Task prompt:
The whole listing below, with no pictures, is to be repeated as it stands.

Data supplied:
++++++++

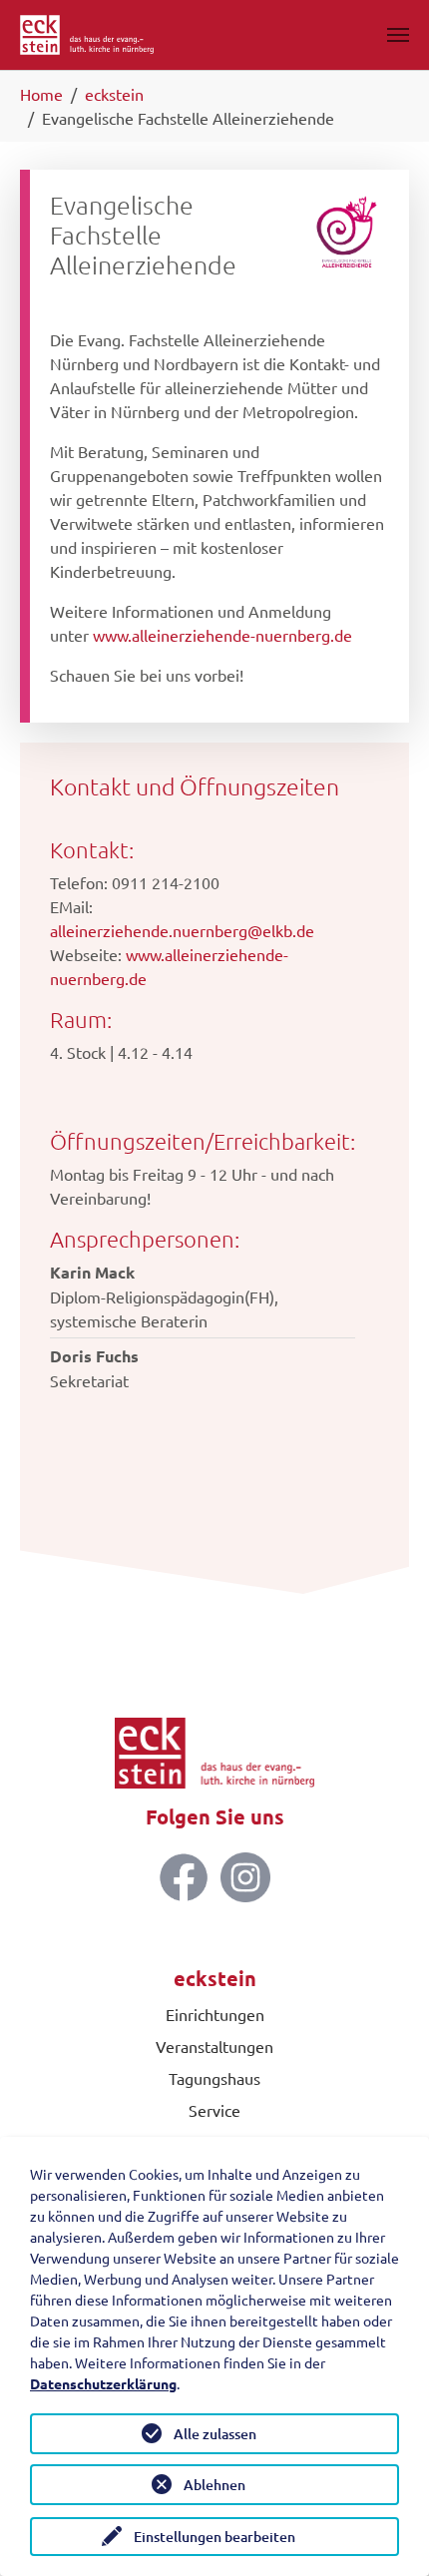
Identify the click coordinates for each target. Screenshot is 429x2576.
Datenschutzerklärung (103, 2383)
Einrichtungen (215, 2014)
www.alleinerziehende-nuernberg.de (222, 635)
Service (214, 2110)
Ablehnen (214, 2484)
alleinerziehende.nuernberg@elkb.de (182, 930)
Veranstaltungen (214, 2046)
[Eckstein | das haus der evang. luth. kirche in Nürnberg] (87, 35)
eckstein (215, 1978)
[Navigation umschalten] (398, 35)
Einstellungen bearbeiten (214, 2536)
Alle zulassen (215, 2433)
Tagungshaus (214, 2078)
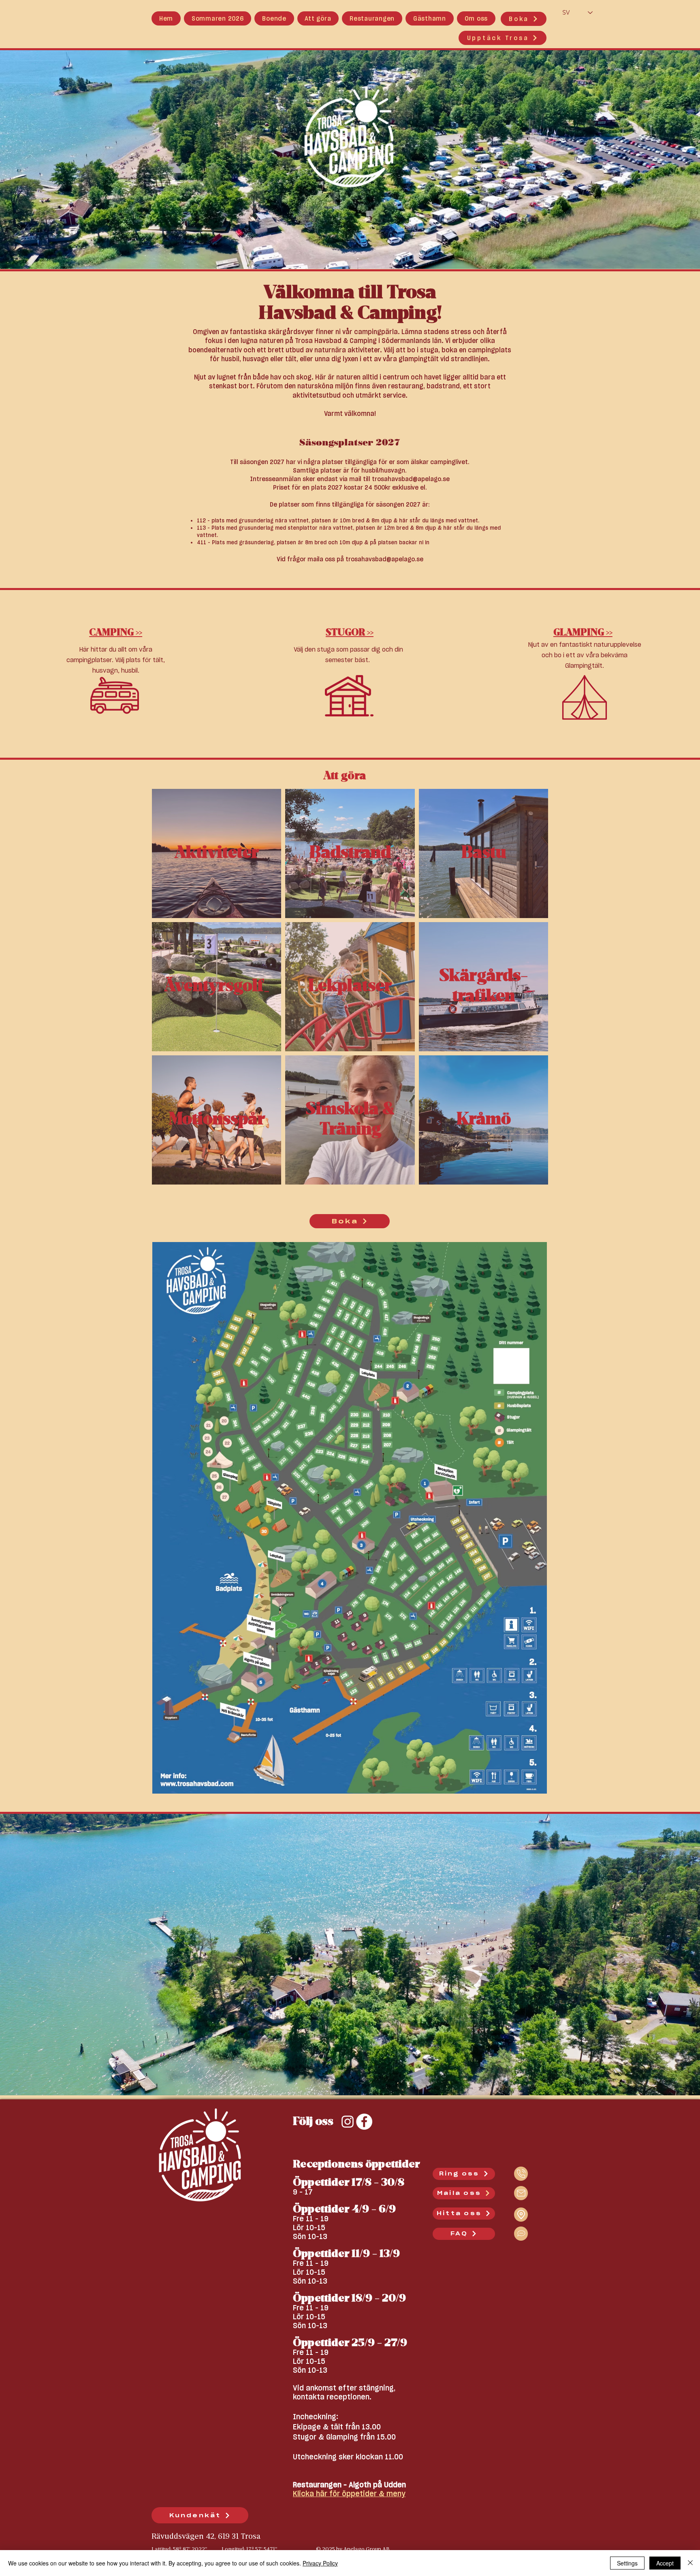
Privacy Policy (320, 2563)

++++++++

Exercise output:
Identify the click coordinates for each target. Screenshot is 429x2576.
Datenschutzerklärung (103, 2383)
Einrichtungen (215, 2014)
www.alleinerziehende-nuernberg.de (222, 635)
Service (214, 2110)
Ablehnen (214, 2484)
alleinerziehende.nuernberg@elkb.de (182, 930)
Veranstaltungen (214, 2046)
[Eckstein | das haus der evang. luth. kirche in Nürnberg] (87, 35)
eckstein (215, 1978)
[Navigation umschalten] (398, 35)
Einstellungen bearbeiten (214, 2536)
Alle zulassen (215, 2433)
Tagungshaus (214, 2078)
Privacy Policy (320, 2563)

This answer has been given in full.